Dynamic Tracing, or DTrace, is a suite of scripts and frameworks created by Sun Microsystems for troubleshooting. DTrace is supported on Sun’s Solaris platform and has been ported to FreeBSD (upon which OS X is based) and NetBSD. Apple added DTrace support in OS X 10.5 Leopard as part of Xcode’s Instruments development tool.
DTrace is a collection of many different tools and commands that can be run in Terminal to examine just what your computer is doing. One of the DTrace tools is the iosnoop. This is a command that must be run as root, so you’ll need to use sudo to execute it. The command gives you a live readout of your hard drive’s I/O. Each line of output in iosnoop is a system call regarding I/O to your hard drive.
UID | PID | D | BLOCK | SIZE | COMM | PATHNAME |
---|---|---|---|---|---|---|
501 | 9152 | W | 232493176 | 4096 | PubSubAgent | Database.sqlite3-journal |
501 | 8967 | W | 232493176 | 4096 | TextEdit | TextEdit Document.rtf |
501 | 8967 | W | 232493184 | 4096 | TextEdit | ??/Autosave Information/.dat2307.020 |
501 | 9153 | W | 232493192 | 4096 | PreferenceSyncC | ??/Preferences/com.apple.PreferenceSync.plist |
501 | 9153 | R | 45546264 | 8192 | PreferenceSyncC | ??/Preferences/com.apple.sidebarlists.plist |
501 | 9153 | R | 45546280 | 8192 | PreferenceSyncC | ??/Preferences/com.apple.sidebarlists.plist |
501 | 9153 | R | 45546296 | 8192 | PreferenceSyncC | ??/Preferences/com.apple.sidebarlists.plist |
501 | 9153 | R | 25427968 | 4096 | PreferenceSyncC | ??/Preferences/com.apple.java.JavaPreferences.plist |
501 | 9153 | W | 1416 | 4096 | PreferenceSyncC | ??/unknown (NULL v_parent) |
501 | 9153 | W | 6216 | 4096 | PreferenceSyncC | ??/unknown (NULL v_parent) |
501 | 9153 | W | 6544 | 4096 | PreferenceSyncC | ??/unknown (NULL v_parent) |
501 | 9153 | W | 6560 | 4096 | PreferenceSyncC | ??/unknown (NULL v_parent) |
(Your output will look different. Our example has been edited so it displays properly.)
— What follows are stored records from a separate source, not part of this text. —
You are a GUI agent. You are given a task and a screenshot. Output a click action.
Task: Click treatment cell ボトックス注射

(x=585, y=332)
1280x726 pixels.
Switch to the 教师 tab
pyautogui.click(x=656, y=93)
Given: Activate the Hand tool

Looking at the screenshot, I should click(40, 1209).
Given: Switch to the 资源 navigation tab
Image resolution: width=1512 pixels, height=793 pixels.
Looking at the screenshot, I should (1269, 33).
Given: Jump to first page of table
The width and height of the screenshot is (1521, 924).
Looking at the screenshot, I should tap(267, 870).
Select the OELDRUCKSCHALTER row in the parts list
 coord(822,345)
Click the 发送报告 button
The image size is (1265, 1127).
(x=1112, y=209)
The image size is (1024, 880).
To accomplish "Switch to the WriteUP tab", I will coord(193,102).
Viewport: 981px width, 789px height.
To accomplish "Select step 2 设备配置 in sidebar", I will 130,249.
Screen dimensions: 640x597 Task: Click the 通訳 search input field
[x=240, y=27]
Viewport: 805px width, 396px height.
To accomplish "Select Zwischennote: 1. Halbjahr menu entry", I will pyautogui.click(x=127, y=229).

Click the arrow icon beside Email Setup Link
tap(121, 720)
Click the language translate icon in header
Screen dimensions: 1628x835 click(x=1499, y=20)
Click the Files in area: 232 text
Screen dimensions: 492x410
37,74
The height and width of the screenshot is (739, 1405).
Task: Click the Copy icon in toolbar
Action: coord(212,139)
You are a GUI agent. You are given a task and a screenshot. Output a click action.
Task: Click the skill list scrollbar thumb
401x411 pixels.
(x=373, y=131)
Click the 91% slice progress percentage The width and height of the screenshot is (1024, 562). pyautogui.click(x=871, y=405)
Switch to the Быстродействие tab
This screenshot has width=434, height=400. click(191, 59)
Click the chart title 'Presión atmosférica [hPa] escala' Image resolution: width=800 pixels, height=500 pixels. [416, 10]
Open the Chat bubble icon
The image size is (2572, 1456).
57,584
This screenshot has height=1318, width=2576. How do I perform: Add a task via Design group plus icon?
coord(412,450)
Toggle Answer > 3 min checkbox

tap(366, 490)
In the output above, iosnoop has listed the UID (user ID) who made the call; user 501 (me) has been executing the system I/O calls.
The second column, PID (Process ID), is a unique number provided to each application or routine that the system is performing. The PIDs grow sequentially; as a Process is terminated, it will disappear from the system but it will not give up its number until the system restarts.
The D column references what direction the data was going: R for read events, W for write.
Block refers to the location on the hard drive where the read or write function occurred, and Size is the amount of data in bytes.
COMM is the process name; for each line with a matching PID, COMM will be the same. In the above output, PubSubAgent, TextEdit and PreferenceSyncC were the only processes I captured.
Finally, PATHNAME is the directory path where the data was written to or read from.